In a similar vein, I and two friends visited DBA Barbecue for lunch, with each of us ordering a different “plate”. The waiter inquired what sides we wanted with our plates and we told him. The food and the sides were good, as expected, but we suffered serious sticker shock when the bill arrived. The waiter then pointed to the fine print on the menu that stated the “plates” were a la carte and the sides were extra. I find it a bit disingenuous to phrase the question about what sides we wanted in such a way that it implies the sides are included in the “plate” price, and don’t like to feel compelled to take a contract lawyer to lunch with me to read the fine print. Another KY award to DBA.
A few weeks ago during one of our colder spells, another friend (with all of my complaining you may question how it is possible that I have so many friends) and I dined at one of our favorite luncheon haunts, Young Augustine’s, on Memorial drive. We arrived at 11:30 and were the first table occupied. The restaurant was frigid, as it had been on another early lunch occasion, telling your restaurant curmudgeon we were dining in a spot that thought more of saving money on fuel than customer comfort. While only one other table was seated, the restaurant went from pleasantly quiet to annoyingly noisy when music was turned on at a level just high enough to make conversation difficult. I asked the waitress to please turn it down, but she said it was as low as it would go. I then asked if anyone had specifically requested that the music be turned on. When she said no I then told her we were specifically requesting it be turned off. Her response was “ain’t gonna happen.” You don’t need to be prescient to know what else ain’t gonna happen – our return. While the food is good, it’s only a hamburger joint, and there are many others serving creative cuisine without the attitude. An e-mail to an employee of the restaurant went unanswered.
Enough whining, let’s give a little credit to two restaurants I frequent (and I hope to discover more that I can report on) for offering us wine to enjoy with our meal without the complimentary side of KY referenced above. The first is Floataway Café. From $16.00 to $76.00 per bottle there is something for every taste and pocketbook. The other restaurant is One Midtown Kitchen, part of the Concentrics Group, so possibly they could give a few pointers to Murphy’s, another member of the group.
To end on a positive note, Mrs. Grump and I visited Superica in the Krog Street Market last week. They don’t take reservations, but since we dine early there was no wait.
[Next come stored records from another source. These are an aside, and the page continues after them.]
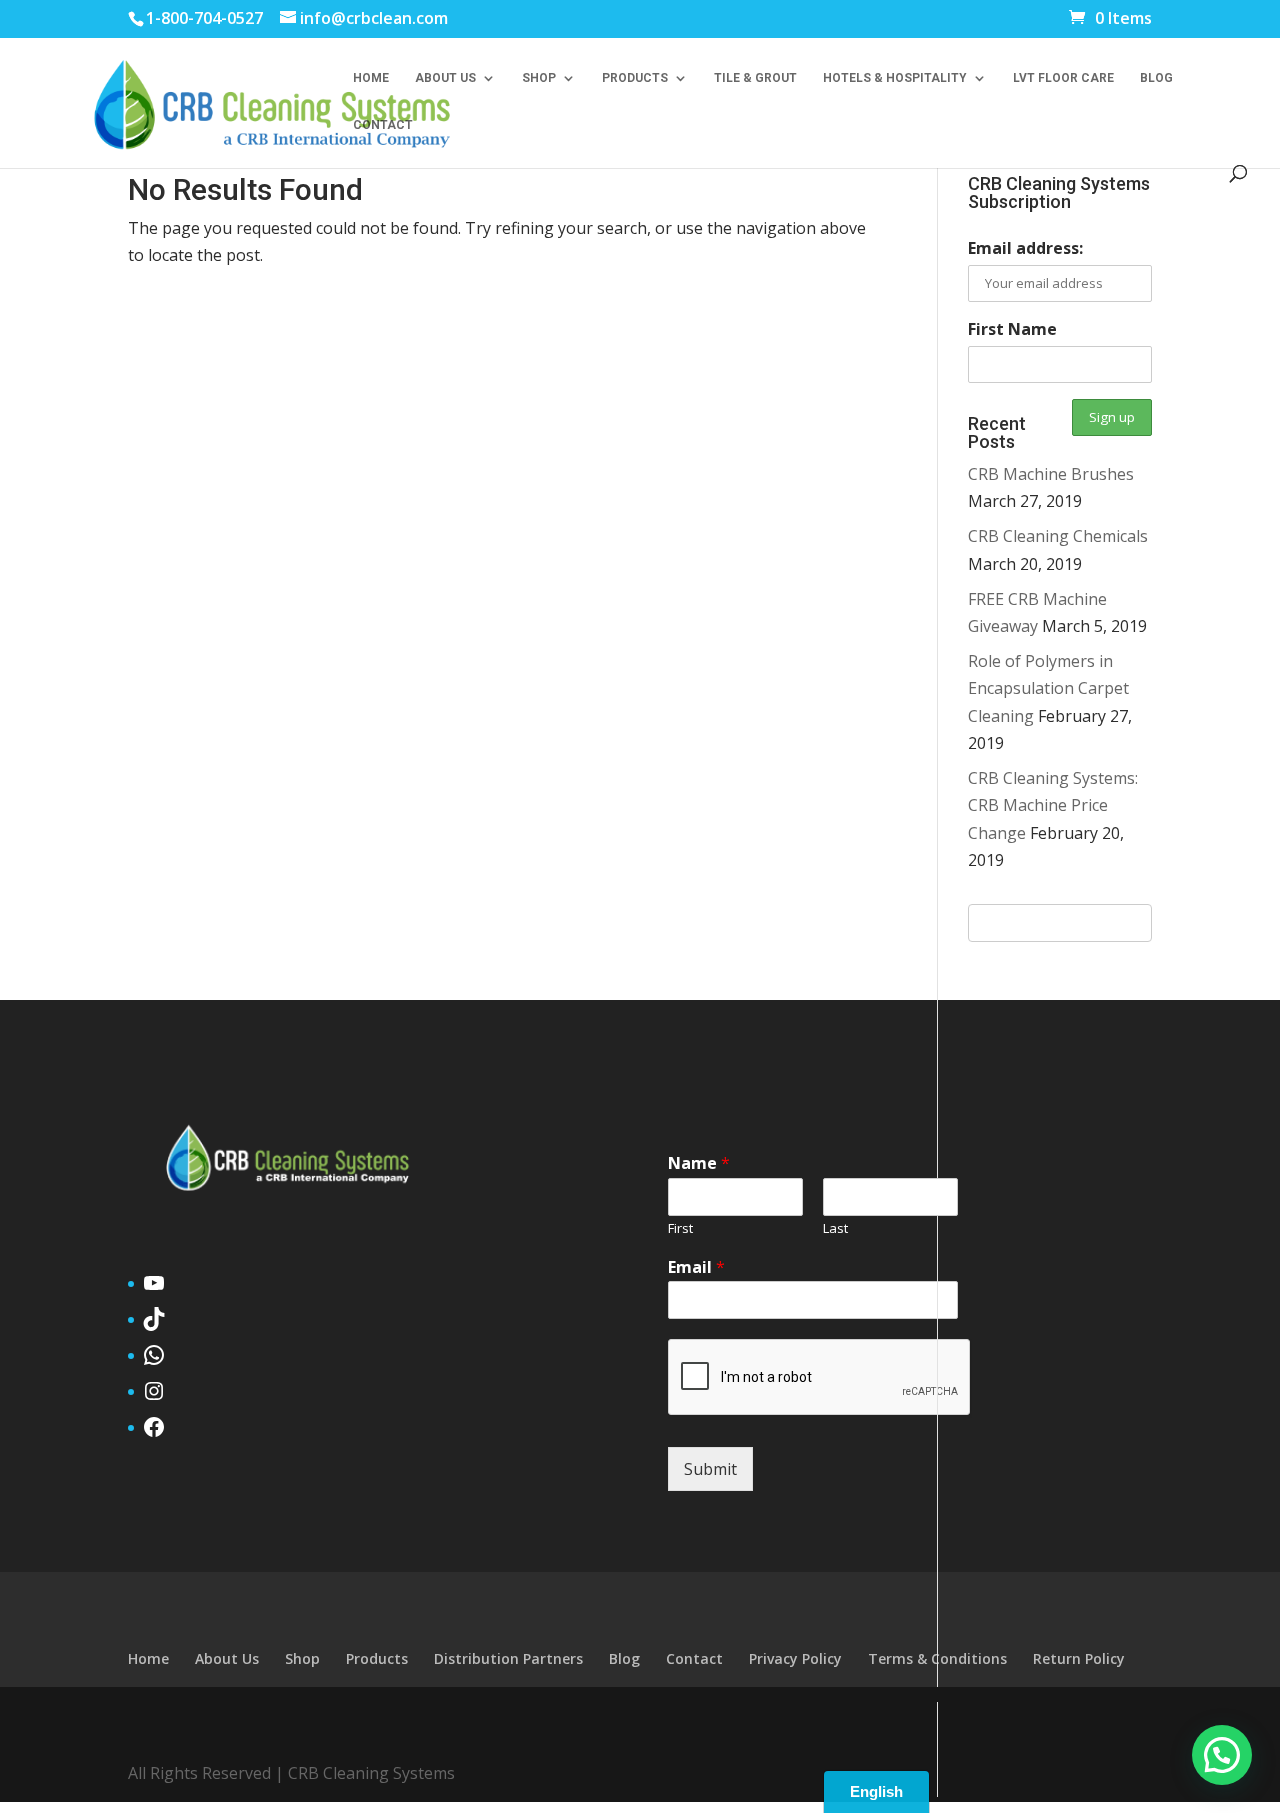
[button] (1222, 1755)
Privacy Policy (795, 1658)
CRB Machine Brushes (1051, 474)
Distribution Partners (508, 1658)
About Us (445, 78)
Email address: (1025, 248)
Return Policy (1079, 1658)
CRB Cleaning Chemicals (1058, 536)
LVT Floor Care (1063, 78)
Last (835, 1228)
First (680, 1228)
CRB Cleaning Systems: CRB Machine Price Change (1053, 805)
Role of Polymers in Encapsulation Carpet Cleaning (1048, 688)
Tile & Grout (755, 78)
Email (696, 1267)
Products (635, 78)
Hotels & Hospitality (895, 78)
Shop (539, 78)
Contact (383, 125)
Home (371, 78)
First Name (1012, 329)
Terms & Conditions (937, 1658)
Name (699, 1163)
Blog (1156, 78)
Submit (710, 1469)
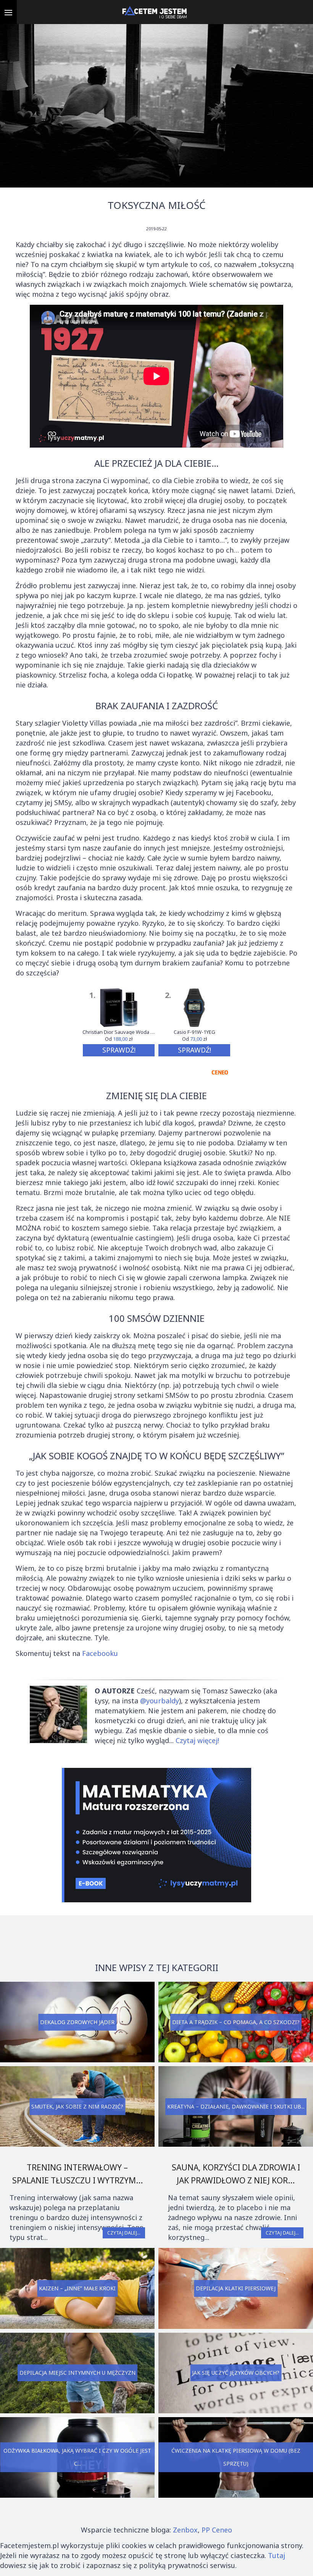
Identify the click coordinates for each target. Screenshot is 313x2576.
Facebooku (100, 1653)
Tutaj (276, 2555)
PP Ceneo (217, 2529)
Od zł (118, 1039)
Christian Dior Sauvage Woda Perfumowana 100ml (118, 1032)
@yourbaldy (159, 1700)
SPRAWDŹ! (119, 1049)
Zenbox (185, 2529)
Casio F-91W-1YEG (194, 1032)
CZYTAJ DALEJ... (123, 2233)
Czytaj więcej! (197, 1740)
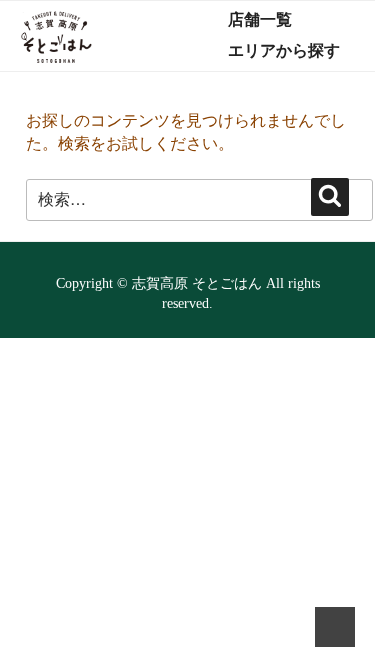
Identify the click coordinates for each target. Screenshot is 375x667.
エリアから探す (284, 50)
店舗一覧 (260, 19)
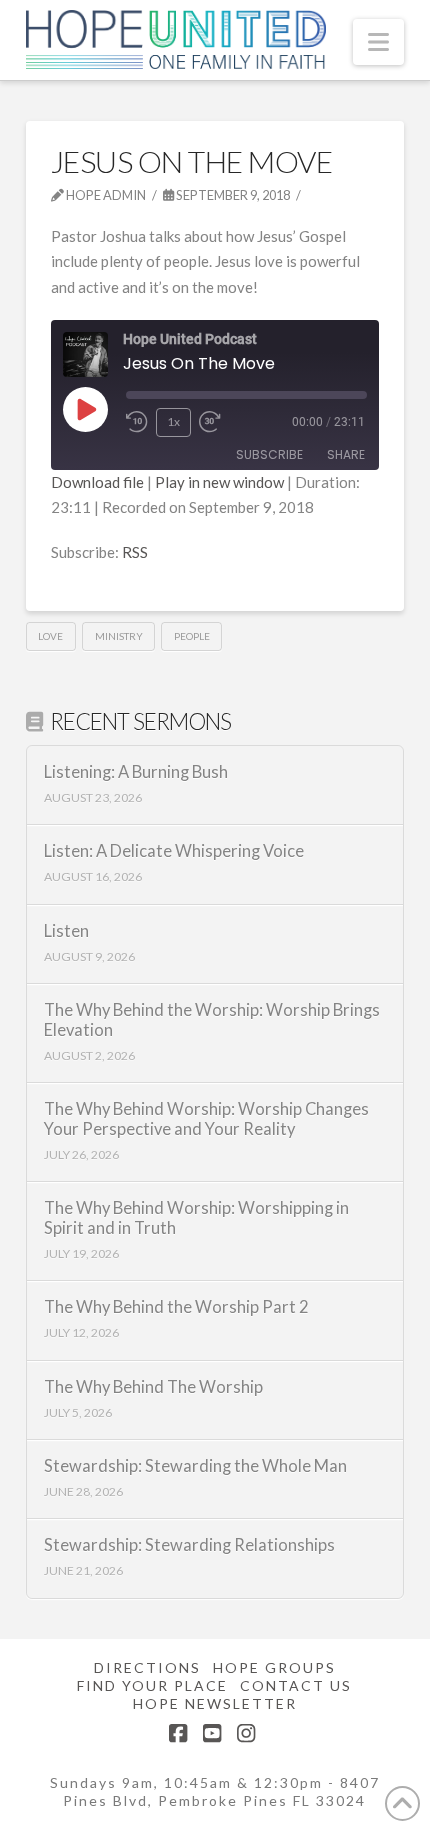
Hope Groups (274, 1667)
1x (173, 421)
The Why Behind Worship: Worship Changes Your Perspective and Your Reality (206, 1119)
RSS (135, 552)
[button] (378, 42)
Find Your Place (152, 1685)
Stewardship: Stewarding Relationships (189, 1545)
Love (50, 636)
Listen (66, 931)
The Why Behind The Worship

A problem may arise in another thirty years when the millennials turn sixty and also start to dine early, but until then I am safe. During peak hours if you care to wait an hour or more that’s your choice, but it is not an option for me. In any event, what made the visit stand out was the obvious level of training given to the staff. On no less than three occasions a floor manager appeared at our table to inquire if everything was to our liking. There was at least one employee dedicated to the proposition that no table should run out of chips and salsa. Most impressive, however, was as I navigated to and from the restroom through the narrow space between the tables with only room for one pedestrian, as an employee came from the opposite direction he immediately sidestepped to yield the right of way, and did so with a smile. This is behavior I usually see only at restaurants with a much higher price point and shows an attitude that starts at the top and filters down. Just a note or two on the food, which I found a cut above the usual Mexican fare, although don’t expect any complicated mole sauces. We ran our way across the menu from top to bottom pricewise and felt everything we ordered represented a good value. The guacamole was fresh; you can actually get a margarita that has no simple syrup, just fresh lime juice, tequila and triple sec; the braised beef rib (at $32.00 the priciest item on the menu) was so large and served with so many sides that it was easily dinner for two. Unlike Young Augustine’s, and with an homage to MacArthur, I shall return.